(Screenshot grounding data)

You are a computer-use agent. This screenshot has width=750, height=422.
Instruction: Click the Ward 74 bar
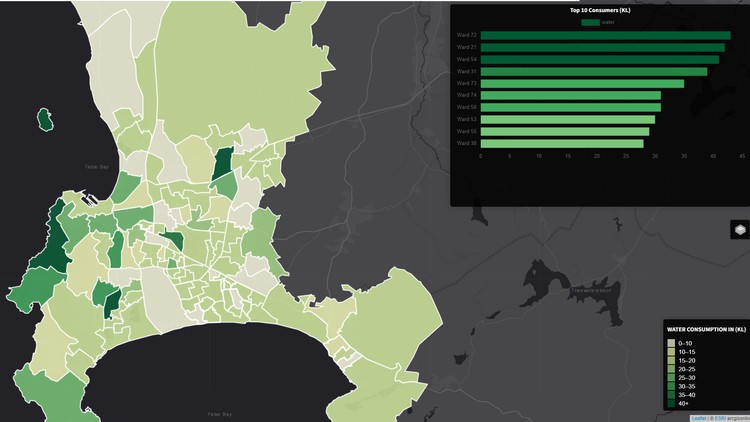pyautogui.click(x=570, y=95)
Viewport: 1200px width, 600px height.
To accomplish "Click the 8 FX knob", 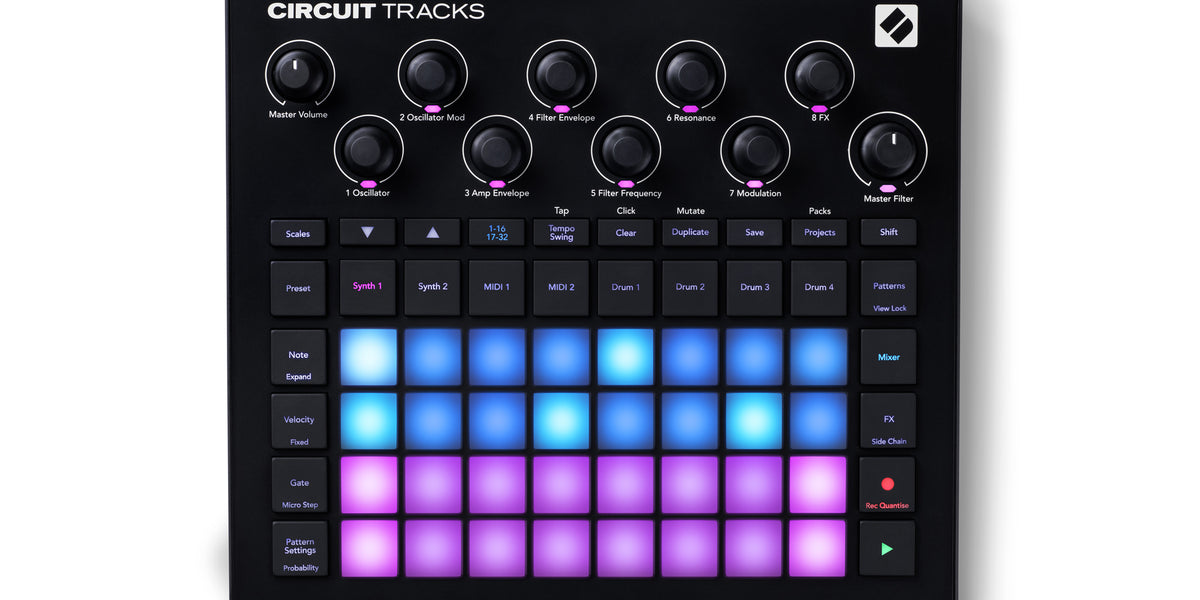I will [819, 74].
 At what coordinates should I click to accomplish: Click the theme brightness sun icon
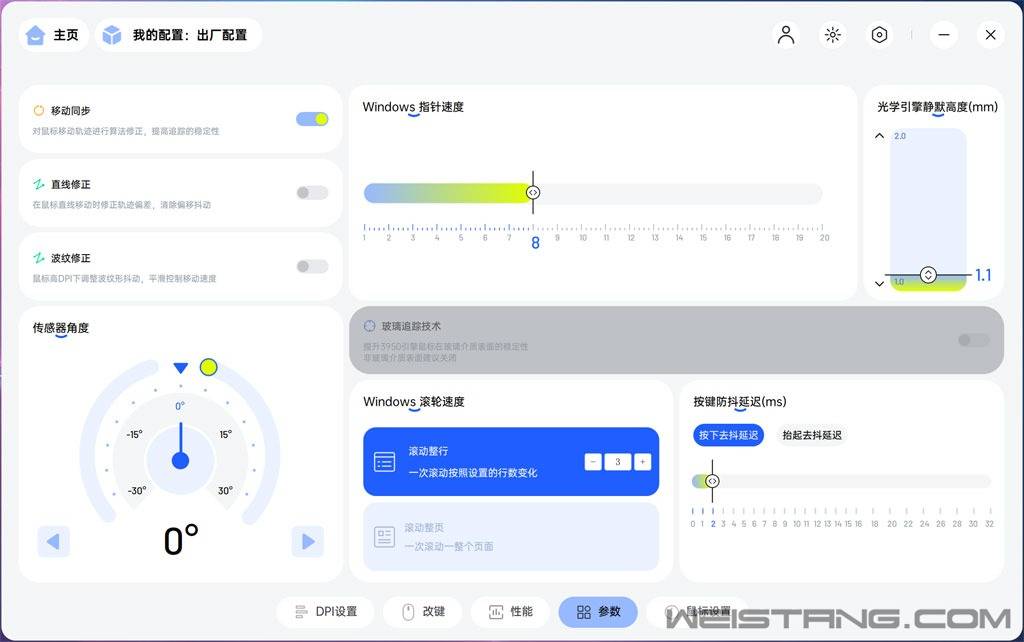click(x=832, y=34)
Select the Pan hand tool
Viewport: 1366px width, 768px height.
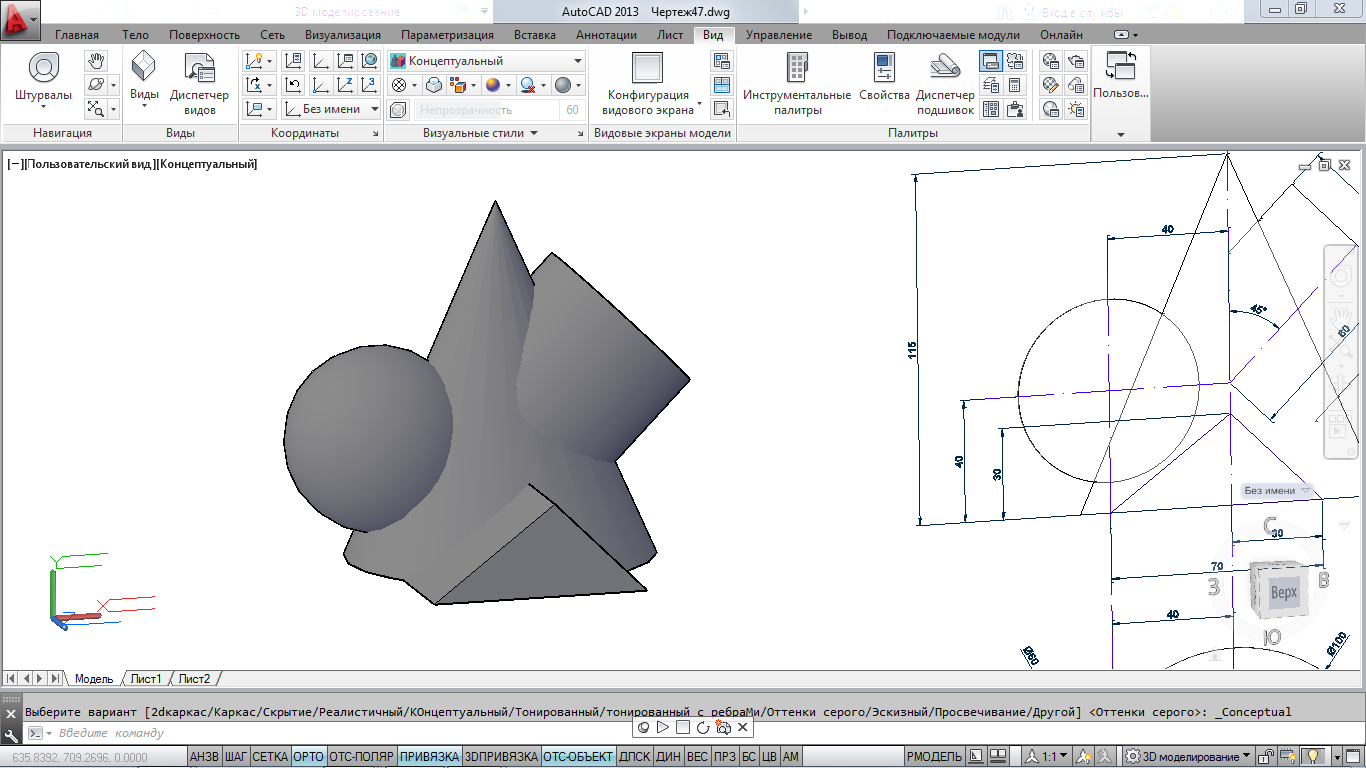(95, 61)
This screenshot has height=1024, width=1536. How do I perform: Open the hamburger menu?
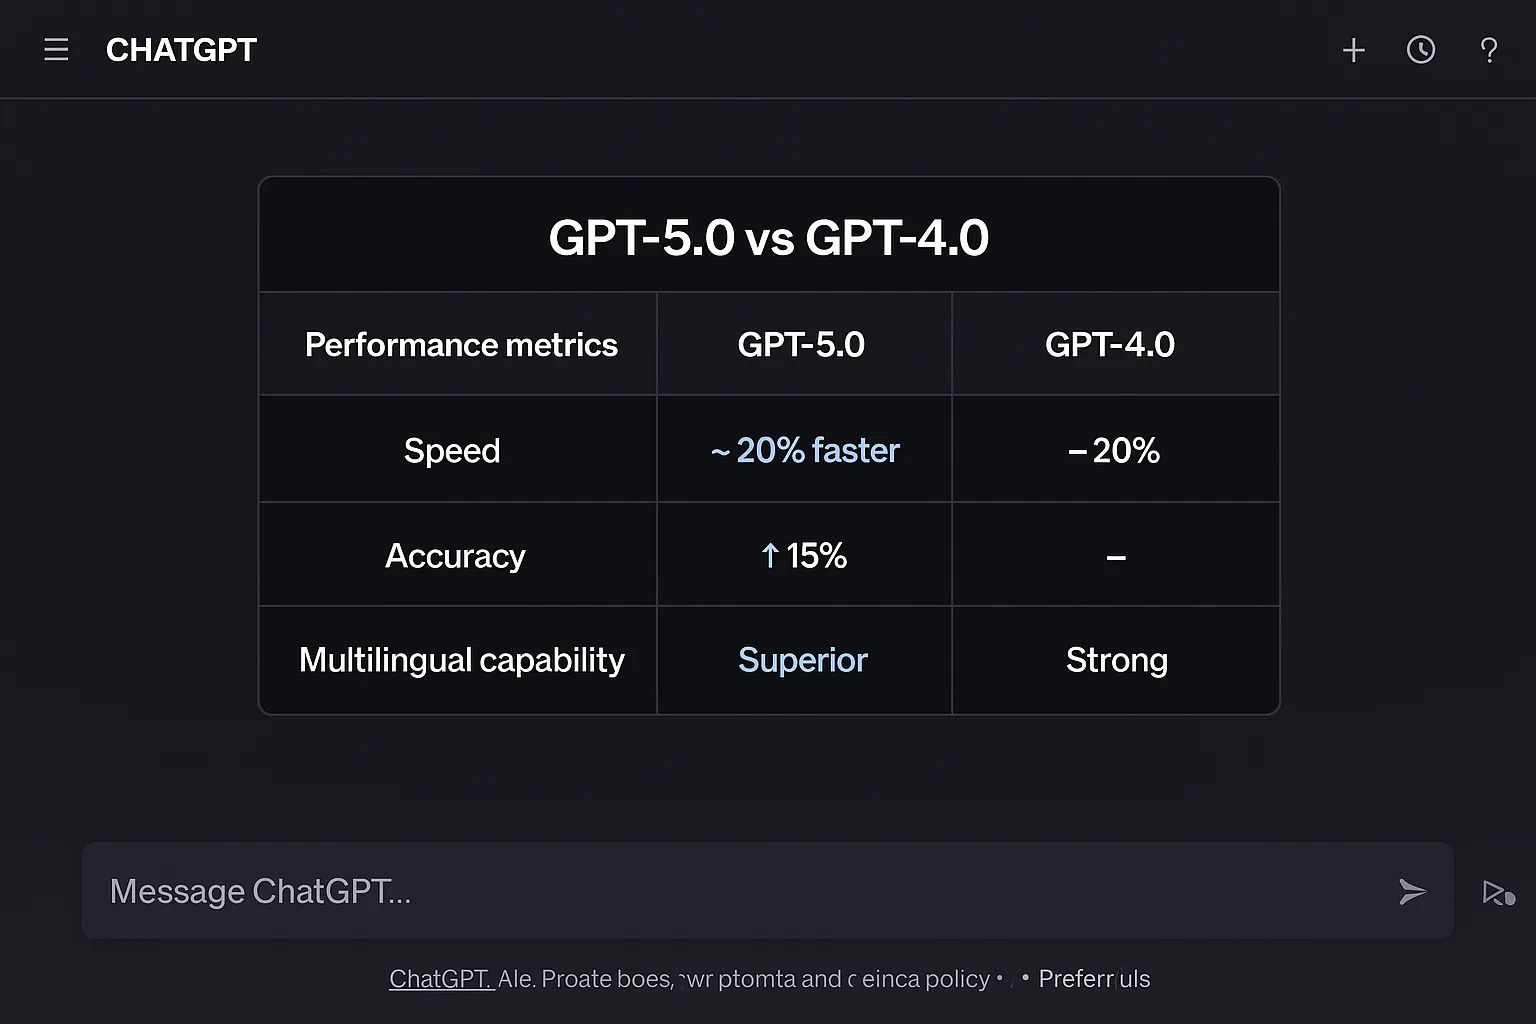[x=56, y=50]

## [Task brief]
Please transcribe, word for word, every line from the one containing "Viewport: 1366px width, 768px height." through the last line of the records, both included, and leave the pictures out.

## [Exercise answer]
Viewport: 1366px width, 768px height.
(95, 61)
This screenshot has height=1024, width=1536. How do I perform: Open the hamburger menu?
[x=56, y=50]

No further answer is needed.